Which presidential polls are the best? Here's how to know which ones to trust
These individual polls make for flashy headlines. They draw clicks. They will not tell you who the next president will be. There are many polls, some of which are highly respected, tracking Trump vs. Clinton in 2016. But which polls accurately track the truth is tricky. And relying on even the most reputable poll, on its own, is never advisable.
The best way to follow who is winning the presidential election is to follow polling averages. These poll trackers weigh polls based on their historical accuracy and methodology, average them together and produce a far more reliable picture of the election.
At RealClearPolitics, national polls are aggregated to track the mood of voters toward the presidential nominees.

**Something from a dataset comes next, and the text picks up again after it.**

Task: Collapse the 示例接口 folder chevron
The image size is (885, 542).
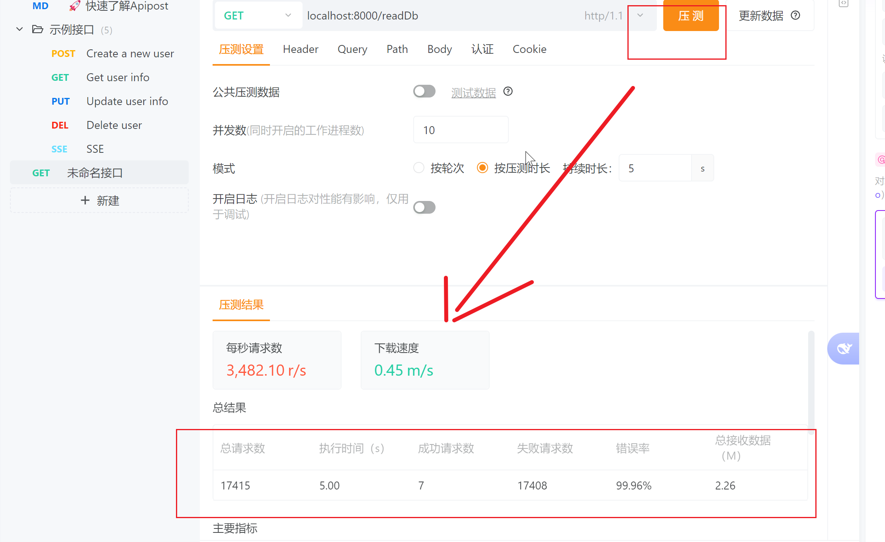Action: tap(19, 29)
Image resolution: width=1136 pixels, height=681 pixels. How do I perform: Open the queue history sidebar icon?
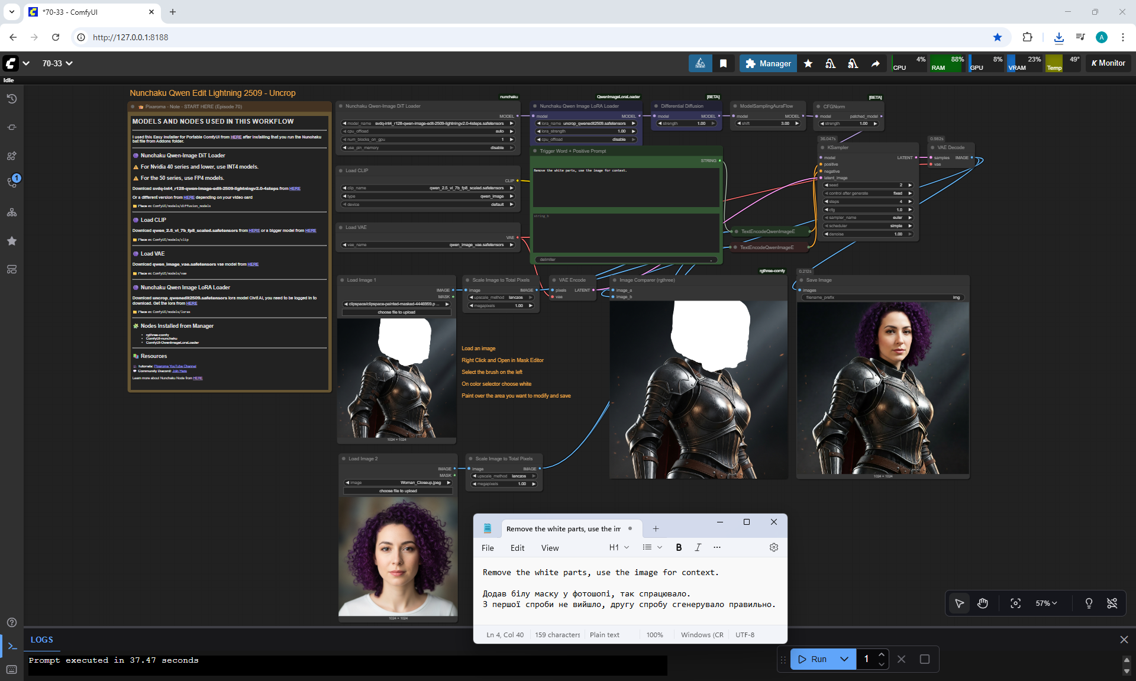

Clinton currently holds a nearly five-point lead over Trump nationally.
The data demonstrates the need to look at many reputable polls put together. A recent Quinnipiac poll puts Clinton up by 10 points. But another from Reuters says Trump is only one point behind. Both polls are respected, but tell very different stories.
FiveThirtyEight offers more than polling averages: The website forecasts who will win the election based on polling and a variety of other data. With all data factored in, FiveThirtyEight gives Clinton a 70% chance of victory and about a five-point lead among voters. The New York Times gives Clinton an 87% chance of victory. Princeton University's election forecasting project gives her more than a 90% chance.
Rule of thumb: Never trust one poll. Never even trust one organization that averages polls. Check them all.